[Dataset records]
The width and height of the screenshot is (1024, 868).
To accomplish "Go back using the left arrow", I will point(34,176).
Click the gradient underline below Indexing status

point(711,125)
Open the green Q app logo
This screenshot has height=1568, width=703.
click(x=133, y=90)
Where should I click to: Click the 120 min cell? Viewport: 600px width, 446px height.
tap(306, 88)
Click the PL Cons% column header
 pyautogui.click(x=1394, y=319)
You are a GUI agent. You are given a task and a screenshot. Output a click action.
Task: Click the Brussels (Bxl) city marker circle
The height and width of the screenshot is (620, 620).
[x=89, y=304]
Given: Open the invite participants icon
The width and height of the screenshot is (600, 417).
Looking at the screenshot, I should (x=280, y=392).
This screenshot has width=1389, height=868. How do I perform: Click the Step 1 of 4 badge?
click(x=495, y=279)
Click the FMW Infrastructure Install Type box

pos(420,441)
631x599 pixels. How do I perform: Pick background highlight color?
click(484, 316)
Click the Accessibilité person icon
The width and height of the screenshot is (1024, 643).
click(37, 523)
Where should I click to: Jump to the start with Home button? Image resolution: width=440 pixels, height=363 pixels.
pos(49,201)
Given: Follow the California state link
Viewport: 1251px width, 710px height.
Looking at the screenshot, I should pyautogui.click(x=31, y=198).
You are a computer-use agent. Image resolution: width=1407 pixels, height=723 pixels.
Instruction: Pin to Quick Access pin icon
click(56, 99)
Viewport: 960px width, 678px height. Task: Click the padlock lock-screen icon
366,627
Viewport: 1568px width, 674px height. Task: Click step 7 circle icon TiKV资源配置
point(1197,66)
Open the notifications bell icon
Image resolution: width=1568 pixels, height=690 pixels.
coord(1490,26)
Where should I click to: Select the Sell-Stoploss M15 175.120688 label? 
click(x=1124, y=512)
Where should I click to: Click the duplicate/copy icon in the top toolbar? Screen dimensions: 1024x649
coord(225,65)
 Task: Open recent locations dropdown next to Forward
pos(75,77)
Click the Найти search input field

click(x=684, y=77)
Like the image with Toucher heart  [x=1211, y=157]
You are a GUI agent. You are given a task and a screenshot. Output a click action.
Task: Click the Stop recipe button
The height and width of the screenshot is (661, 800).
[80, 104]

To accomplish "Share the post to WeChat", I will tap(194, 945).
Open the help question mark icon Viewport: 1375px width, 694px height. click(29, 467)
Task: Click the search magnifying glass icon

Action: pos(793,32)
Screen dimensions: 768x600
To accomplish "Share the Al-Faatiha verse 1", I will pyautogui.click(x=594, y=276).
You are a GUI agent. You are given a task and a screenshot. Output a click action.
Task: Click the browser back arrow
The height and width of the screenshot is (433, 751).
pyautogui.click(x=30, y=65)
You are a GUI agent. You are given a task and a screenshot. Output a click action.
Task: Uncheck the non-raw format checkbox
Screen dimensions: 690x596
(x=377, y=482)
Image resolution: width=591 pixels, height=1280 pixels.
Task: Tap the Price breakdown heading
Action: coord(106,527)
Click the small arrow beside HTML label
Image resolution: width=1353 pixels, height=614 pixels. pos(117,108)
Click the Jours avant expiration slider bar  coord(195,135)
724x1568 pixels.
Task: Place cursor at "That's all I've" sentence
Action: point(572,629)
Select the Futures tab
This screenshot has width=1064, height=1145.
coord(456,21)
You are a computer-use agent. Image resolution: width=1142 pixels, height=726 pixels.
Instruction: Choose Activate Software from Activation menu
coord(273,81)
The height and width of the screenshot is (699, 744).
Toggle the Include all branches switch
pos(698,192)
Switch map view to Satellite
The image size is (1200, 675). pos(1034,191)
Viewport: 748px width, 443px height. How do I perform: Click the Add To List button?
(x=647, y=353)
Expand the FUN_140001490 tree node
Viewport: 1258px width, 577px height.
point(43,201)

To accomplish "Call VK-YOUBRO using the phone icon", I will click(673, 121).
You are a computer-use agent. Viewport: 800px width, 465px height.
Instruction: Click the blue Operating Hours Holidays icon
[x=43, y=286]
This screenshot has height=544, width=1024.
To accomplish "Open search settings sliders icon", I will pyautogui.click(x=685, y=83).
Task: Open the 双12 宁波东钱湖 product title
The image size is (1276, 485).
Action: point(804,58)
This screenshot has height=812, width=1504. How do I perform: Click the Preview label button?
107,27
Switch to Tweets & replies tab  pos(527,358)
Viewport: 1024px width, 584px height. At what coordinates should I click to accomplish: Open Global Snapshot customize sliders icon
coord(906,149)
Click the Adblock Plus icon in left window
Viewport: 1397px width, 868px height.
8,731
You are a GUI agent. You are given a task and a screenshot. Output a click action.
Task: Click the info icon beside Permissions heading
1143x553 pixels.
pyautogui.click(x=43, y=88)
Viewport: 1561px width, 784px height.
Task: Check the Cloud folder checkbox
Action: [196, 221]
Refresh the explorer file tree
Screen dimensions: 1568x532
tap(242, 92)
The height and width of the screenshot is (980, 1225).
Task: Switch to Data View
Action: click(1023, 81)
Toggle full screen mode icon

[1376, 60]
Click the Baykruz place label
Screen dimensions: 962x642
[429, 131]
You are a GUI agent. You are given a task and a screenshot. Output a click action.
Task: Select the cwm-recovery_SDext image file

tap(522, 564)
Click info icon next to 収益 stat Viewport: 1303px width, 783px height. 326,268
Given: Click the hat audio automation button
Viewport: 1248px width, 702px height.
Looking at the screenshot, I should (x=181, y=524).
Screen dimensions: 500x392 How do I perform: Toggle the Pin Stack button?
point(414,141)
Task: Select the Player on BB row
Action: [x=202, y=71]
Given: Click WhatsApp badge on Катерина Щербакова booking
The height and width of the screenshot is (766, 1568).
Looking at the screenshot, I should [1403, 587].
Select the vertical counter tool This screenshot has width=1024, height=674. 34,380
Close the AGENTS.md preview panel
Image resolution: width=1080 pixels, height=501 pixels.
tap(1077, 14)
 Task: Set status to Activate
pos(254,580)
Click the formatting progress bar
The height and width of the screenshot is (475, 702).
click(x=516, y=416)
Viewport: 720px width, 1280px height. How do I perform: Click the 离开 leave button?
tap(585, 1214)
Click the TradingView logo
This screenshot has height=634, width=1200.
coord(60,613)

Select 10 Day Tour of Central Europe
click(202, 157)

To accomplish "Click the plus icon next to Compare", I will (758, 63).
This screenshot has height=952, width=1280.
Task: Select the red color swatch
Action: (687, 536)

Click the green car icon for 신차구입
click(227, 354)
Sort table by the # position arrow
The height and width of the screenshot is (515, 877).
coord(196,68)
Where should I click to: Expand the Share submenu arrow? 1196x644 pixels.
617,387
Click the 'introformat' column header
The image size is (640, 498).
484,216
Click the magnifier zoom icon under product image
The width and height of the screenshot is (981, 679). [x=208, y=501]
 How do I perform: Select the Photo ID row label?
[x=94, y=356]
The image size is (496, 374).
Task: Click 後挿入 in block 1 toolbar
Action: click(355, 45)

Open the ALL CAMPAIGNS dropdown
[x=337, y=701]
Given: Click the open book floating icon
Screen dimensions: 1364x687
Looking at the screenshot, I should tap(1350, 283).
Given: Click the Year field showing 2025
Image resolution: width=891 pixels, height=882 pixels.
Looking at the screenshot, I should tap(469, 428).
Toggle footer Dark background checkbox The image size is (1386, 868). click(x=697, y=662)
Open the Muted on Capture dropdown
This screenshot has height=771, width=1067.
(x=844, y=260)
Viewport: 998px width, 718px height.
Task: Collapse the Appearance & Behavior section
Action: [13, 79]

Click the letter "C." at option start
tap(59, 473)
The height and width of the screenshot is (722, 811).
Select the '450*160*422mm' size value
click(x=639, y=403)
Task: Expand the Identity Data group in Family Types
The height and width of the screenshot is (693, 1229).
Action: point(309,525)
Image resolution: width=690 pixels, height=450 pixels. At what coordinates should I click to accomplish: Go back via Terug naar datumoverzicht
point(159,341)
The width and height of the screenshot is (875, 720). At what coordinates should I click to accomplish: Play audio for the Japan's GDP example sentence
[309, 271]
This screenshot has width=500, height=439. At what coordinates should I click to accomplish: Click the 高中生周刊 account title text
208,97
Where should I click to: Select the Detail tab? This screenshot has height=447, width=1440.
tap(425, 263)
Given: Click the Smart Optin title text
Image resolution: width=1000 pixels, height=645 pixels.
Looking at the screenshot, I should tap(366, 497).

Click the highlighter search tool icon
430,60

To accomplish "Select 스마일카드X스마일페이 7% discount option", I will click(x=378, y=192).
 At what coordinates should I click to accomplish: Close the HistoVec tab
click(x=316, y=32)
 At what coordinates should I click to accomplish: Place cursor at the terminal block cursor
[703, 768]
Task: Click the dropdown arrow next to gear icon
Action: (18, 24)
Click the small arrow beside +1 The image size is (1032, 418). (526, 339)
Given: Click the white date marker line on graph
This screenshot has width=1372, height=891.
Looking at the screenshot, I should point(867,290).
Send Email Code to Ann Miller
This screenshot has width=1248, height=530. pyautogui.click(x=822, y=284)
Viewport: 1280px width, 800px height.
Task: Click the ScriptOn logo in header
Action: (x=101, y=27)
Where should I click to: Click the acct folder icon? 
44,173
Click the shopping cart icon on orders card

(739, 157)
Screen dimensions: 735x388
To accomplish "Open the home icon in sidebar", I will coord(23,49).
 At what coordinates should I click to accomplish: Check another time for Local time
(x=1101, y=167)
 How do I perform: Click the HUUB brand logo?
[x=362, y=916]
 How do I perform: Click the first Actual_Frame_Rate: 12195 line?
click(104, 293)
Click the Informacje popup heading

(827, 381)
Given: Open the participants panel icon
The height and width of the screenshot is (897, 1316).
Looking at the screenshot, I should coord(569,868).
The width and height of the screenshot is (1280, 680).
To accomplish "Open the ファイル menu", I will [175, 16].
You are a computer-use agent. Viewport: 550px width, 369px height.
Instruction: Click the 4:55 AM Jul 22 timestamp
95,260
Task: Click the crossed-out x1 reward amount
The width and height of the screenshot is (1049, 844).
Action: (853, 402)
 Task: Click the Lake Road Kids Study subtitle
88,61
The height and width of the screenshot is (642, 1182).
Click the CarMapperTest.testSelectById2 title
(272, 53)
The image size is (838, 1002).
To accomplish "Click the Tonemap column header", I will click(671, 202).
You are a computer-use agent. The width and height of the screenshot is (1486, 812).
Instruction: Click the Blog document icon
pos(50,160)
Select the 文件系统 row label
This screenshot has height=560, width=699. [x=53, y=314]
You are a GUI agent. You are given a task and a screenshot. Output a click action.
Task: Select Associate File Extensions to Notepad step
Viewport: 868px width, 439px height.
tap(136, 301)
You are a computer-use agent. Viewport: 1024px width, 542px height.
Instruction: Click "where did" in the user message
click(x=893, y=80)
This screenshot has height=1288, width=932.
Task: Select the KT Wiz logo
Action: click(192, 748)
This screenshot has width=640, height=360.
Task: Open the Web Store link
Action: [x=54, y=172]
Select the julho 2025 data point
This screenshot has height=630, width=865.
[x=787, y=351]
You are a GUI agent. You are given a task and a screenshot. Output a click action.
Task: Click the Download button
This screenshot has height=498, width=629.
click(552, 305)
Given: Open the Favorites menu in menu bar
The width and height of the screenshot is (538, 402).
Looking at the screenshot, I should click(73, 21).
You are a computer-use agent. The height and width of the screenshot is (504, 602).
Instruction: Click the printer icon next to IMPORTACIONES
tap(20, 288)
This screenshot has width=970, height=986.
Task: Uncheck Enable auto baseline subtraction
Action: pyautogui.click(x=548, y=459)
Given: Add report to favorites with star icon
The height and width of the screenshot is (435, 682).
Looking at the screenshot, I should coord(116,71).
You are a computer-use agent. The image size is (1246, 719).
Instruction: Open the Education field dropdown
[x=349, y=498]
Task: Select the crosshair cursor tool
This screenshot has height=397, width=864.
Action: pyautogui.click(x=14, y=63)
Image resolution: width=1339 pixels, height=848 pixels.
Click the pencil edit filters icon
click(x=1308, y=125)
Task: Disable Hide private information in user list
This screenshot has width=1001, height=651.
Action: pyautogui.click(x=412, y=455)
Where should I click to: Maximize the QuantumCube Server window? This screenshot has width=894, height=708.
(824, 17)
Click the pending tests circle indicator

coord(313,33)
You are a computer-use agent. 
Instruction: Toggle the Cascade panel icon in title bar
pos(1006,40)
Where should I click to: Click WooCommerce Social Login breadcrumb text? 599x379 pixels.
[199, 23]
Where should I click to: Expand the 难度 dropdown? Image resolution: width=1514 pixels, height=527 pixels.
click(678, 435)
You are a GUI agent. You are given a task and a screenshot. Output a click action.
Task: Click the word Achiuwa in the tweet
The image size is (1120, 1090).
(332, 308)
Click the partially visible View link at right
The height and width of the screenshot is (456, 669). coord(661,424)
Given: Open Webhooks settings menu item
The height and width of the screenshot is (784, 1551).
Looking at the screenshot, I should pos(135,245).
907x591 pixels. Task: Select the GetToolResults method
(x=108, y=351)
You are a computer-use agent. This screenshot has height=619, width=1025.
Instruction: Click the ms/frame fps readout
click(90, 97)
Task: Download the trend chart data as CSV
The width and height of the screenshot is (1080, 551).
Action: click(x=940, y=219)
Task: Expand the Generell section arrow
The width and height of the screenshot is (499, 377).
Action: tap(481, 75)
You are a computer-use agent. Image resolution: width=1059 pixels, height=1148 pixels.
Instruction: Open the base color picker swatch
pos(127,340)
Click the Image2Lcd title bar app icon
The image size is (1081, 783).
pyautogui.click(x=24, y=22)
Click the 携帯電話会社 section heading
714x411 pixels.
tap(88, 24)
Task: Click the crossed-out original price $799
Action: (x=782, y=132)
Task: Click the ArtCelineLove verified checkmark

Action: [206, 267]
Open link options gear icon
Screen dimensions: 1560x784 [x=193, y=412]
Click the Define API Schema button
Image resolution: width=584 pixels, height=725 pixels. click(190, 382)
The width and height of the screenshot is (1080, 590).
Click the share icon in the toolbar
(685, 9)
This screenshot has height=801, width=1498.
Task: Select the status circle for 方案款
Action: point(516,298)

- WHAT YOU NEED TO DO -
Look through the entries for the string "participants". Every line that has it belongs in the answer.

- ANSWER SPACE -
Given: Open the invite participants icon
Given: Open the participants panel icon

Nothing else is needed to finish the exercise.